Seese et al. recently reported that clopidogrel use before CABG surgery increased the rate of prolonged ventilation. In our study, both groups that received clopidogrel within either 24 hours or 1-2 days of surgery demonstrated an increased rate of transfusions, prolonged ventilation, and greater mortality, compared with all other subgroups. Similarly, we have previously reported that clopidogrel administration within either 24 hours or 2 days of surgery increased the rate of transfusions, prolonged ventilation, and mortality, providing further support for postponing surgery for at least 3 days between clopidogrel dosage and surgical intervention. Our study further suggests that an increased number of units are transfused intraoperatively, rather than postoperatively, among patients dosed with clopidogrel within 1-2 days of surgery, the first report of such a finding to our knowledge. However, after multivariable analysis, patients were at an increased risk for receiving any transfusion when administered clopidogrel either 1-2 days or 4-5 days preoperatively. Interestingly, patients who had a 4-5 day preoperative stop interval were neither more acute nor more complex in terms of surgery performed. Similarly, patients in this 4-5–day group were not more comorbid, nor older, and they did not have a lower mean hemoglobin level or platelet count. Thus, we are at a loss to explain the increased transfusion rates during this timeframe.

Limitations

We acknowledge that this study has limitations, including its susceptibility to confounding factors secondary to its retrospective approach. Furthermore, information about ACS presentation type was lacking. Although we did control for urgency of surgery, confounding by indication may have resulted in sicker patients receiving surgery earlier, which may correlate with bleeding complications and mortality, and this remains a limitation of this study. Additionally, statistical power was limited in the subgroup of patients receiving clopidogrel within 24 hours of cardiac surgery, although previous literature suggests that outcomes for major bleeding are likely similarly increased during this timeframe.,,, The impact on bleeding outcomes of variability among surgeons and their approach to the timing of cardiac surgery among patients receiving clopidogrel was not captured in this study. Our centre performs very few off-pump CABG procedures; thus, the safety of clopidogrel stop intervals in patients revascularized with this surgical modality was not addressed. Additionally, despite the large sample size, these patients were treated at a single institution, which may affect the generalizability of these findings. The increased risk for any transfusion based on a clopidogrel stop interval of 4-5 days remains unexplained in our cohort. Information about the use of anticoagulants was not available in this study, nor were the rates of postoperative myocardial infarction and cerebrovascular accidents. Although neither are used routinely at our centre, as their use increases, the optimal stop interval for ticagrelor and prasugrel remains an area for future study.

Conclusions

The administration of clopidogrel 1-2 days before surgery increases the risk for major bleeding outcomes, prolonged ventilation, and mortality, and should be avoided.
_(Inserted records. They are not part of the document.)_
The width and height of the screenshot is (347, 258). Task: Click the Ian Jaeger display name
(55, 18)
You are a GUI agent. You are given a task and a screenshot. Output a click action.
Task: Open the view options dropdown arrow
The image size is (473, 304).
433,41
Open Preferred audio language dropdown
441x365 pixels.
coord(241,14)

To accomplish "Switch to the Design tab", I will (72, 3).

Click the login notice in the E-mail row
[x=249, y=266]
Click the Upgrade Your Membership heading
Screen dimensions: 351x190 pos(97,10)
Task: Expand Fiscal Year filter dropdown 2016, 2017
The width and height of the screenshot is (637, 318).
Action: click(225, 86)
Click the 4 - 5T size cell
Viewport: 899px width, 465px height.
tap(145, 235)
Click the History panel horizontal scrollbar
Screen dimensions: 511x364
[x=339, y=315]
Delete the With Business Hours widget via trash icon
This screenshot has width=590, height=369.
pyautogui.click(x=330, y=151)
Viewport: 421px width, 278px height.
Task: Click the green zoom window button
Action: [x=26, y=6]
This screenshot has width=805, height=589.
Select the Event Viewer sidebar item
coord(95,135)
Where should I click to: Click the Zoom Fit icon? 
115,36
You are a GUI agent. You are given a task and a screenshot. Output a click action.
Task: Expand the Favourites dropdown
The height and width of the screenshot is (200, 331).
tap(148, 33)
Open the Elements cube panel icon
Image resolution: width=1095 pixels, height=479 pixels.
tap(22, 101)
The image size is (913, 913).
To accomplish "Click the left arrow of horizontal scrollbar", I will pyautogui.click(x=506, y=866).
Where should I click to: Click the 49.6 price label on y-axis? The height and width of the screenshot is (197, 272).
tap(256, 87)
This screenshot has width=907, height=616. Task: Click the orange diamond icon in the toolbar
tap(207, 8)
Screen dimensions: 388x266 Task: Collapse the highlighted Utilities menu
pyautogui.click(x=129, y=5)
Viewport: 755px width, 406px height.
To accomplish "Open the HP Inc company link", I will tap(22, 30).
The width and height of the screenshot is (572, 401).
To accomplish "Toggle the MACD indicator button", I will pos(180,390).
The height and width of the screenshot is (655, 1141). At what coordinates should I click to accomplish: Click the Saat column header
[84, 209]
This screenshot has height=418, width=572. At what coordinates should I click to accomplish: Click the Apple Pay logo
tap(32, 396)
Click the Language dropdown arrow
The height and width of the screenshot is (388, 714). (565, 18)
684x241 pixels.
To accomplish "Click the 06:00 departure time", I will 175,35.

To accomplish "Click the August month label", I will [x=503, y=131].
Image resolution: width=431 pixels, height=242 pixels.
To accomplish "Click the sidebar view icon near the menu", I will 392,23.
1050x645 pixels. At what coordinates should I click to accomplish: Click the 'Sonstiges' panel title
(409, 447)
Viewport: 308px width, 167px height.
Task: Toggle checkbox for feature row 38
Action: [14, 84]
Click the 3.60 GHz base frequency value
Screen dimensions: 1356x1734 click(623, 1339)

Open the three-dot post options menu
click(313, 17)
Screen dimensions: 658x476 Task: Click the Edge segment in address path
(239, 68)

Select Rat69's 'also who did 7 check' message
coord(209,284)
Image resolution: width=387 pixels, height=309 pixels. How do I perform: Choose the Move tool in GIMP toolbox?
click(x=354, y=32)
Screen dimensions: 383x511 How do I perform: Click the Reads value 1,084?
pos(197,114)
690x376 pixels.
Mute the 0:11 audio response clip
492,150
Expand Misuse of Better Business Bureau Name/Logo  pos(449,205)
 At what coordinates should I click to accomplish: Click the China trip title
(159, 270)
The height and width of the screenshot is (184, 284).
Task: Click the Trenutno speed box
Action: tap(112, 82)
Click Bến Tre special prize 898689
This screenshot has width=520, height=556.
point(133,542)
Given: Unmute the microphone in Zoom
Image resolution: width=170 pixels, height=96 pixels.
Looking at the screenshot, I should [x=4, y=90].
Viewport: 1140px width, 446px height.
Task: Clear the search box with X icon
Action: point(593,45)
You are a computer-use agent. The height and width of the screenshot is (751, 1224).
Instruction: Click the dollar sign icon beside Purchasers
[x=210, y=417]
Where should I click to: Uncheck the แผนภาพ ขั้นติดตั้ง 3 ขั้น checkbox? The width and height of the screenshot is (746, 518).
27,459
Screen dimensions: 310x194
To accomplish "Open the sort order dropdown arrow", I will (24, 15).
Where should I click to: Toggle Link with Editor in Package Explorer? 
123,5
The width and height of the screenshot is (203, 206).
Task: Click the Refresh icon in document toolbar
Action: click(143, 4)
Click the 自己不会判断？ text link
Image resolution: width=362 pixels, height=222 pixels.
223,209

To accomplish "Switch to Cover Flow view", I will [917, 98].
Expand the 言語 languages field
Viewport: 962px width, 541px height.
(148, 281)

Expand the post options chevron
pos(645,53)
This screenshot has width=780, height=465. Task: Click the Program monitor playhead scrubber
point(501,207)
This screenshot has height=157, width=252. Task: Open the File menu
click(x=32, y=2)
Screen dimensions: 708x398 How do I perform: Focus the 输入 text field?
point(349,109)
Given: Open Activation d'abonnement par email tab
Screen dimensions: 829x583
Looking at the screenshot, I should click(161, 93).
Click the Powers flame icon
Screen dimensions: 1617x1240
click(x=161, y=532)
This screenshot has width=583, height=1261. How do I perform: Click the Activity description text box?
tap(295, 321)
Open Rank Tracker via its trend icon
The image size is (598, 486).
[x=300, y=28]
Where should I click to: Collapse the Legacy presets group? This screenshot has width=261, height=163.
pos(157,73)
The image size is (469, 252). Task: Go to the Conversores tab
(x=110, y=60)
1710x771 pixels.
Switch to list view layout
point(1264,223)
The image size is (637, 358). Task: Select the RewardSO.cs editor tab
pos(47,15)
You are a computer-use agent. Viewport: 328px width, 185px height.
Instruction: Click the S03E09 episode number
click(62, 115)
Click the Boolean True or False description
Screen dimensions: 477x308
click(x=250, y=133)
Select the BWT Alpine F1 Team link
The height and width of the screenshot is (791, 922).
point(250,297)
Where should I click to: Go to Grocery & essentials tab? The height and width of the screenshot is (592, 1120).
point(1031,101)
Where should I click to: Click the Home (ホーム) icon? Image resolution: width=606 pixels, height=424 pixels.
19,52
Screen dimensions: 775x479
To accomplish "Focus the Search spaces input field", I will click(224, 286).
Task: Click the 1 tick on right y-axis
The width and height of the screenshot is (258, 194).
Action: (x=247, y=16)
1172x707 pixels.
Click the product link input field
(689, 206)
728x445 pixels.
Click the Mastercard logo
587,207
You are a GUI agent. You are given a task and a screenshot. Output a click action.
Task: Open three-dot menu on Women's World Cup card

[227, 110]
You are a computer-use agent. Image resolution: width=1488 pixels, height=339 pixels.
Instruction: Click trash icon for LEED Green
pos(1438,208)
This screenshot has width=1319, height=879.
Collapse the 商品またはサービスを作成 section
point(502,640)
Administration of clopidogrel 3-4 days before surgery was not associated with an increased risk for major transfusions or hemorrhagic complications, and this stop interval allows for more timely surgical intervention than the 5-day stop interval recommended by current guidelines.

Funding Sources

This study was funded by the Dalhousie Medical Research Foundation & the Faculty of Medicine through the Hoegg Summer Research Studentship. The study funders were not involved with the project pertaining to study design, data collection, analysis, interpretation of the data, or preparation or approval of the article, or the decision to submit it for publication.

Disclosures

The authors have no conflicts of interest to disclose.